По улице двигалась труппа бродячего цирка – клоуны верхом на ослах, арлекины [68] в пёстрых костюмах. Праздничная толпа масок, смеясь и толкаясь, обменивалась шутками, перебрасывалась серпантином, швыряла мешочки с леденцами коломбине, которая восседала в повозке, вся в блёстках и перьях, с фальшивыми локонами на лбу и с застывшей улыбкой на подкрашенных губах. За повозкой толпой валили мальчишки, нищие, акробаты, выделывавшие на ходу всякие головокружительные трюки, и продавцы безделушек и сластей. Все они смеялись и аплодировали кому-то, но кому именно, Джемма сначала не могла разглядеть. А потом она увидела, что это был горбатый, безобразный карлик в шутовском костюме и в бумажном колпаке с бубенчиками, забавлявший толпу страшными гримасами и кривлянием.
– Что там происходит? – спросил Риккардо, подходя к окну. – Чем вы так заинтересовались?
Его немного удивило, что они заставляют ждать весь комитет из-за каких-то комедиантов.
Джемма повернулась к нему.
– Ничего особенного, – сказала она. – Просто бродячий цирк.

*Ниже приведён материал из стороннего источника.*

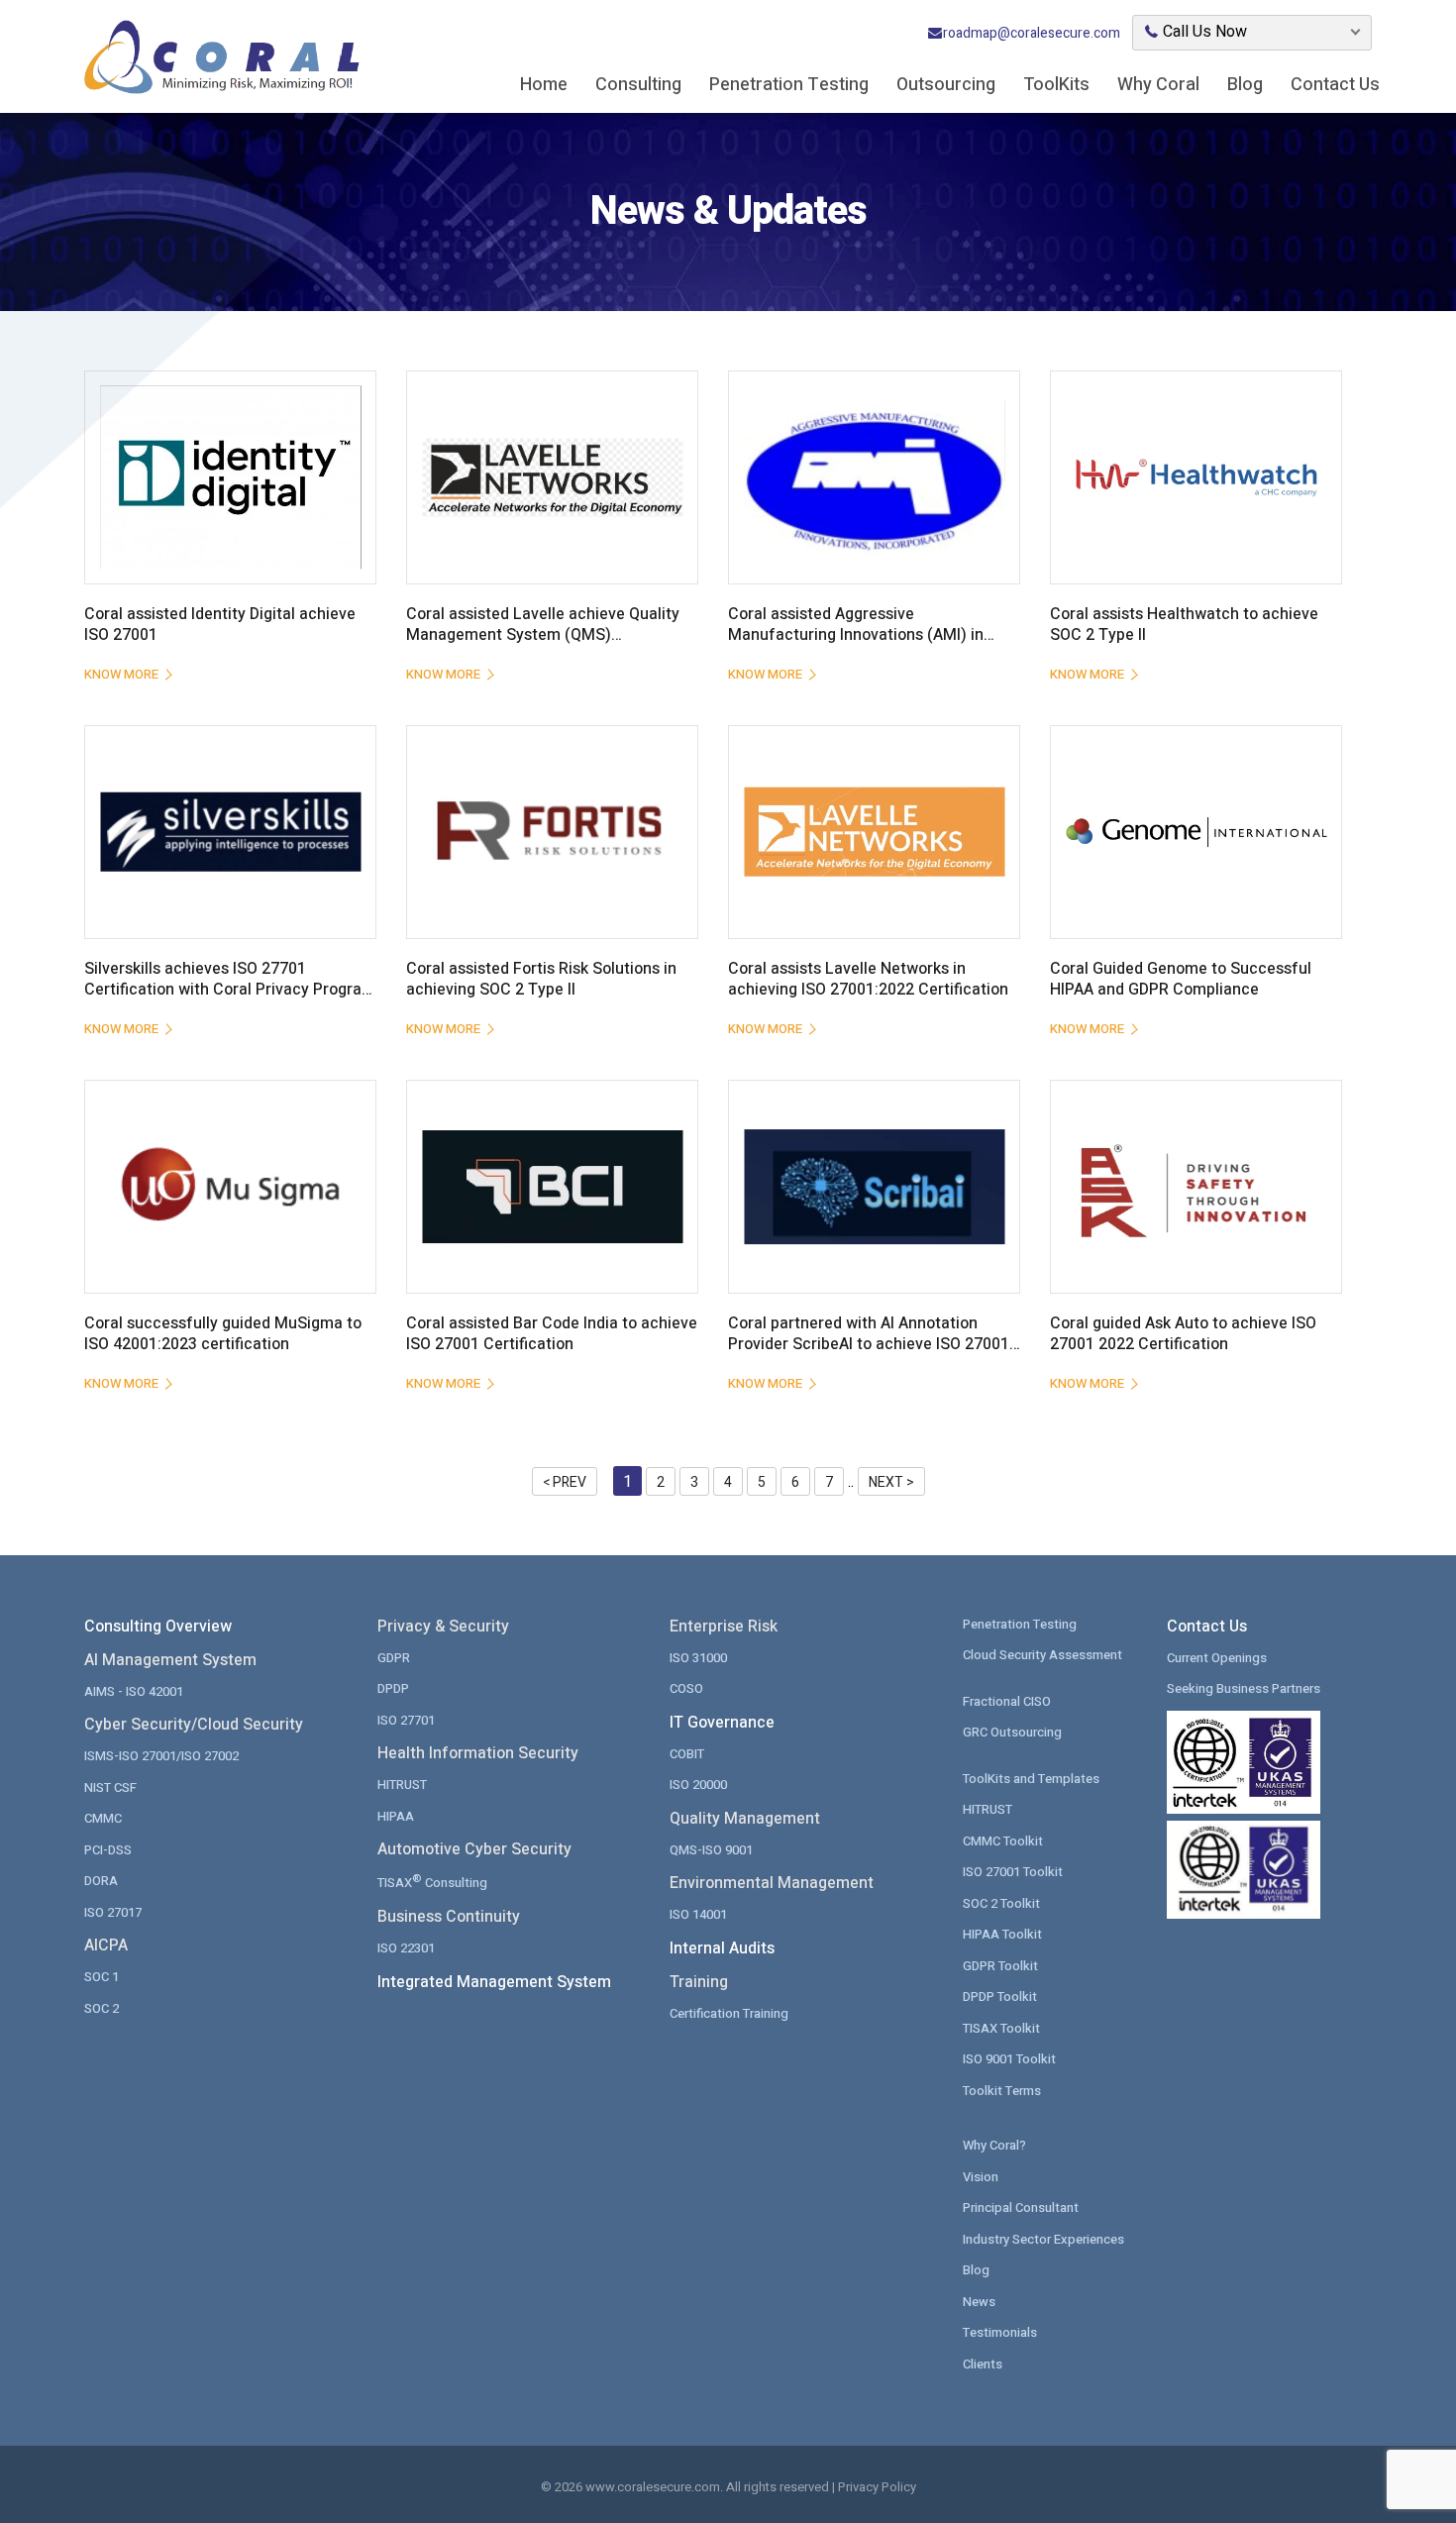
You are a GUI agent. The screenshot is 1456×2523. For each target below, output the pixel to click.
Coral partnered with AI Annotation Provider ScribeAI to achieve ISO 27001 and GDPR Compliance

Но они так шумят, что я подумала, не случилось ли там что-нибудь.
Она вдруг почувствовала, как холодные пальцы Овода сжали ей руку.
– Благодарю вас! – прошептал он, закрыл окно и, сев на подоконник, сказал шутливым тоном: – Простите, господа. Я загляделся на комедиантов. В-весьма любопытное зрелище.
– Саккони задал вам вопрос! – резко сказал Мартини.
Поведение Овода казалось ему нелепым ломанием, и он досадовал, что Джемма так бестактно последовала его примеру. Это было совсем не похоже на неё.
66
Аркадия – страна в Древней Греции, воспетая античными поэтами как край мирной пастушеской жизни. В позднейшей литературе – счастливая, сказочная страна, избавленная от тревог и забот повседневности.
67
Леонардо да Винчи (1452—1519) – великий итальянский художник.
68
Арлекин и коломбина – действующие лица итальянского народного театра.